DOLKは型紙を用いるステンシル技法で、社会風刺とユーモアを両立させてきたストリートアーティスト。北欧の洗練された感性と、ストリートカルチャーの熱を融合させた唯一無二のスタイルを持つ。最新の「エクスポージャー・シリーズ」では、新しい表現に挑戦。これは「プロセスそのものが露呈されるとアートはどうなるか」という問いから始まった。「新技法と混合素材で試作を重ね、私の身体と意思決定を強調するために、私自身が考案したマシンによる新たな技法も使っています」という。この作品は『テディベアを持った少女』という自身のステンシル作品を「露呈」したもの。新しい領域に入ったドルクは、さらにパワフルな表現で訴えかけてくる。

「作品の中の重なり合う力に注目してほしい」というドルク。「街角にあるものからインスピレーションを受けています。たとえば、古いビルボード、忘れ去られた掲示板、塗りつぶされた落書き、錆、自然界が行う破壊行為などです。私は、ストリートから得た要素を組み合わせ、アートにしているのです」と語る。
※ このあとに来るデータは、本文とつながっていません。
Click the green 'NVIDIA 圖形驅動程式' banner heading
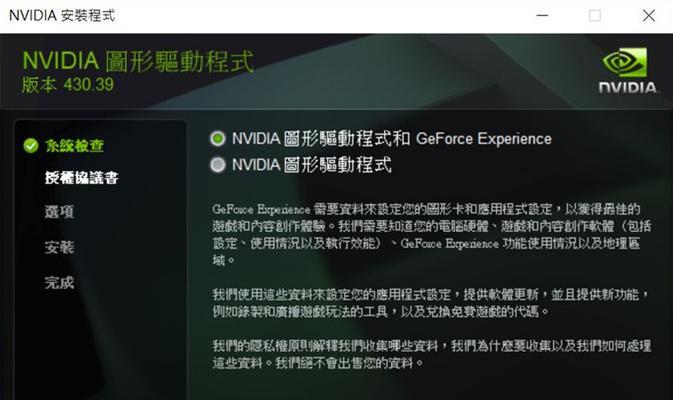click(138, 61)
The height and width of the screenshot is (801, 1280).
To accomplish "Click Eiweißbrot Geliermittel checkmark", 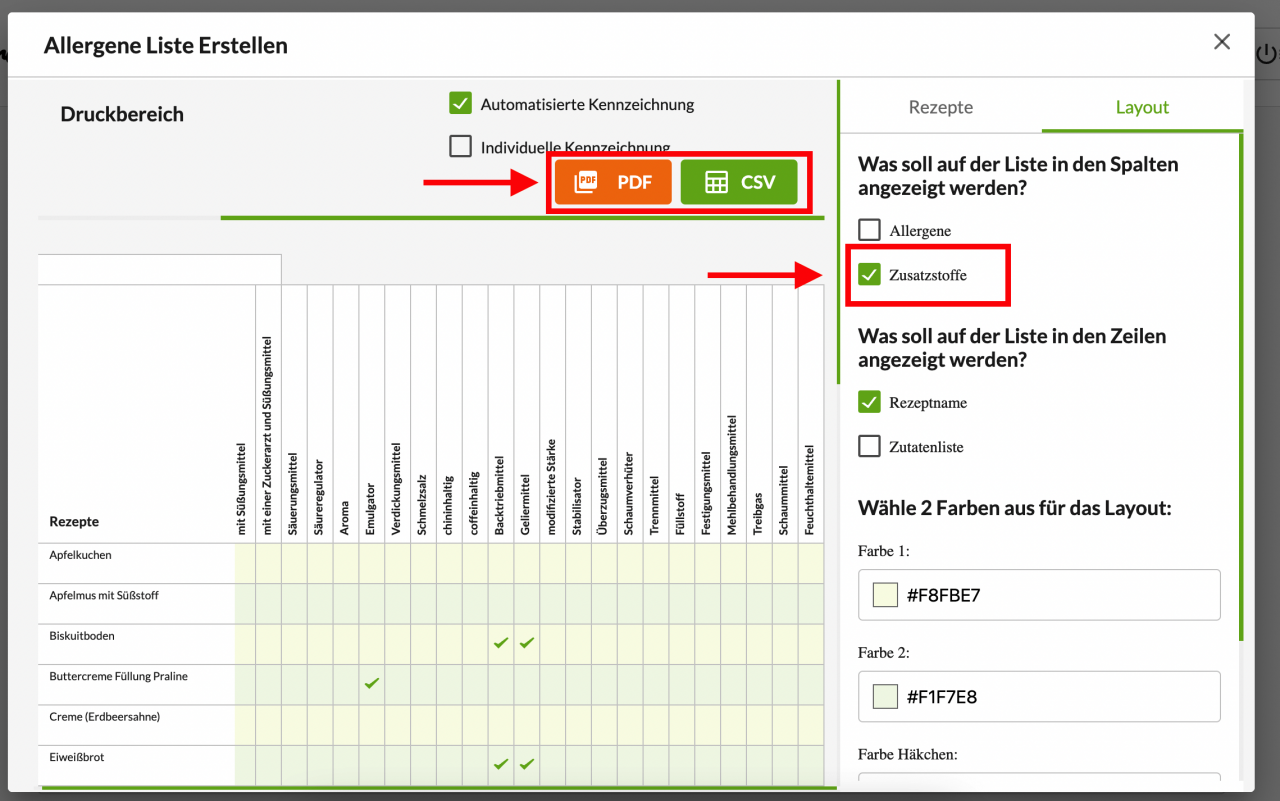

作品は壁面に重ねられたポスターや落書きのように重層的で、下部にある、少女がくまのぬいぐるみを提げているステンシル作品は腕と鎖しか見えない。「激しさと同時に儚さを宿したかった。素材と身振りがぶつかり合うと、何かが露わになる瞬間があります」と、この新しいシリーズに込めた思いを明らかにしている。

DOLK
[AREA154 Tokyo]
1979年ノルウェー・オスロ生まれ。オーストラリア・メルボルンでアートを学び、2003年からノルウェー・ベルゲンでステンシルアートを始めた、ステンシルアートのパイオニア。’06年Pictures on WallsがDOLKの有名な作品 “Che” をポストカードとして販売。’10年ハルデン刑務所の開所記念に3つの壁画を制作。ノルウェー政府から評価され、政府の依頼を受けて主要鉄道駅や刑務所に壁画を描いている。’12年に震災直後の日本を訪れ、各地に壁画を残した。’16年には新たな歩みとして今までのスタイルとは異なる抽象的な作品を手掛けるようになった。